> _TEXT PROVIDED_
Deborah Layton saw that something was seriously wrong the minute she arrived in Jonestown, and six months before the massacre, she escaped the guarded compound she had imagined would be paradise. Her warnings to the press and to the U.S. State Department of an impending disaster fell on disbelieving ears: Exactly four days after her testimony in Washington, D.C., Congressman Leo Ryan, three reporters, and over nine hundred Peoples Temple members, including Layton's mother and countless friends, were dead. Layton's return to the world outside of the Peoples Temple was slow and painful. Her brother remains in prison, the only person alive today held accountable for the tragedy. After years of shame and silence, she is finally telling her story.

From Waco to Heaven's Gate, the past decade has seen its share of cult tragedies, but none quite so dramatic or compelling as Jonestown. In this very personal account, Layton opens up the shadowy world of cults that pervade our existence and shows how any race, culture, or class of individuals can fall victim to a cult's strange allure. Vividly written and powerfully told, Seductive Poison is both an unflinching historical document and an enthralling story of intrigue, power, and murder.

> _WHAT YOU SHOULD DO_
Decide whether each statement below agrees with the description of Seductive Poison, answering yes or no and quoting the words from the description that settle it. 1. Layton escaped the Jonestown compound six months before the massacre. 2. Layton's brother has been released from prison. 3. Congressman Leo Ryan died one week after Layton's testimony in Washington, D.C.

(Data on locating visible targets)
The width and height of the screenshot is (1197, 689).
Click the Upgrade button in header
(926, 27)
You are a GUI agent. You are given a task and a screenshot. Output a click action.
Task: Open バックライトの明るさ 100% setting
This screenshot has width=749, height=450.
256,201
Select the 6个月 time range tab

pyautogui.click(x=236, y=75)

> _RESULT_
1. Yes: "six months before the massacre, she escaped the guarded compound"
2. No: "Her brother remains in prison"
3. No: "Exactly four days after her testimony in Washington, D.C., Congressman Leo Ryan"